The court orders that the
“Settlement Agreement and Mutual General Release,” entered into by and between
plaintiffs Oscar George, Robert Margolis, Tirso George, and Tirso George, Jr.,
and defendants Morton Forshpan and Forshpan Capital, LLC on April 19, 2024, is
fair, adequate, and reasonable, and therefore approves that settlement. The court further orders that plaintiffs Oscar
George, Robert Margolis, Tirso George, and Tirso George, Jr. may dismiss the
remaining derivative cause of action alleged against defendants Morton Forshpan
and Forshpan Capital, LLC in their operative Second Amended Complaint.

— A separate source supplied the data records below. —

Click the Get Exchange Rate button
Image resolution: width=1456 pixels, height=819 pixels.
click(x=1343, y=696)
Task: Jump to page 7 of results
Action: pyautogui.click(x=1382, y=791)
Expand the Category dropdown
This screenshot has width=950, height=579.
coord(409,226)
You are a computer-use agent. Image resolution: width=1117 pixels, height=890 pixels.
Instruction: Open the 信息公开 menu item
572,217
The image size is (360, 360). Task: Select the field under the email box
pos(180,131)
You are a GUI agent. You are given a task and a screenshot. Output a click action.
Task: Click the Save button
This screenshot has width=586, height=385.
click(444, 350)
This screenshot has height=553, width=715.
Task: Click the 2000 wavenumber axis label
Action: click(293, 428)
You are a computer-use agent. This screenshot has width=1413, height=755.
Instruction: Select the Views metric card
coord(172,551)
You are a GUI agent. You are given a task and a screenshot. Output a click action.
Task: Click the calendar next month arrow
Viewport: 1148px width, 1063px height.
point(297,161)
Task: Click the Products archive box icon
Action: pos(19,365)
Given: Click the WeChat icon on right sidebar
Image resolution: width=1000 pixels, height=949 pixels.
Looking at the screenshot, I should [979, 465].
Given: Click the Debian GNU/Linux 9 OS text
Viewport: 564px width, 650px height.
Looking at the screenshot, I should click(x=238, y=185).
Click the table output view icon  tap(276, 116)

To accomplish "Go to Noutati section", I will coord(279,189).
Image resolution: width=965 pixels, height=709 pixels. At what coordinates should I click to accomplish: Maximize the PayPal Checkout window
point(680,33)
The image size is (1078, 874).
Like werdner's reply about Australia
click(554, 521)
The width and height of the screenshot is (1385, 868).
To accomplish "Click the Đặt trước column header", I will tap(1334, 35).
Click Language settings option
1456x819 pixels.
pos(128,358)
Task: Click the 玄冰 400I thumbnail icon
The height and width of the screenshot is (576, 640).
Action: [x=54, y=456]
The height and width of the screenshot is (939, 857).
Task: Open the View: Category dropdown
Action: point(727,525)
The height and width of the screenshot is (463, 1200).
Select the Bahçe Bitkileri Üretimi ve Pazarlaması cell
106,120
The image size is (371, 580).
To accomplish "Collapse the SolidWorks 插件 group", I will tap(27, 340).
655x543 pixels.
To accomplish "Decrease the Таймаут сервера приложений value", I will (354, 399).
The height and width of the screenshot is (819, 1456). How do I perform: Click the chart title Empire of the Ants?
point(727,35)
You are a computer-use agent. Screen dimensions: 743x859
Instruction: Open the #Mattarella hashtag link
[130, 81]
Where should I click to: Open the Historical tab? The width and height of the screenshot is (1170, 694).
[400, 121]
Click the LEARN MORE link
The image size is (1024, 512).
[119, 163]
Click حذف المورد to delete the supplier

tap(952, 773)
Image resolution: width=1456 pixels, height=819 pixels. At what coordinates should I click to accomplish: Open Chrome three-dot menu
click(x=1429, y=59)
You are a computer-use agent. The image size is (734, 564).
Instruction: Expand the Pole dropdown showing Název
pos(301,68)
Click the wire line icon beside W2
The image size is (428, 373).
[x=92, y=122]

The court sets an Order to Show
Cause re dismissal of derivative claim for hearing on November 13, 2024, at
8:30 a.m., in Department 53.
The court orders plaintiffs Oscar
George, Robert Margolis, Tirso George, and Tirso George, Jr. to give notice of
this ruling.
IT IS SO ORDERED.
DATED:
_____________________________
Robert
B. Broadbelt III
Judge
of the Superior Court
[1]
Plaintiffs previously agreed to dismiss the direct claims alleged in the Second
Amended Complaint. (Barnes Decl., ¶ 4.)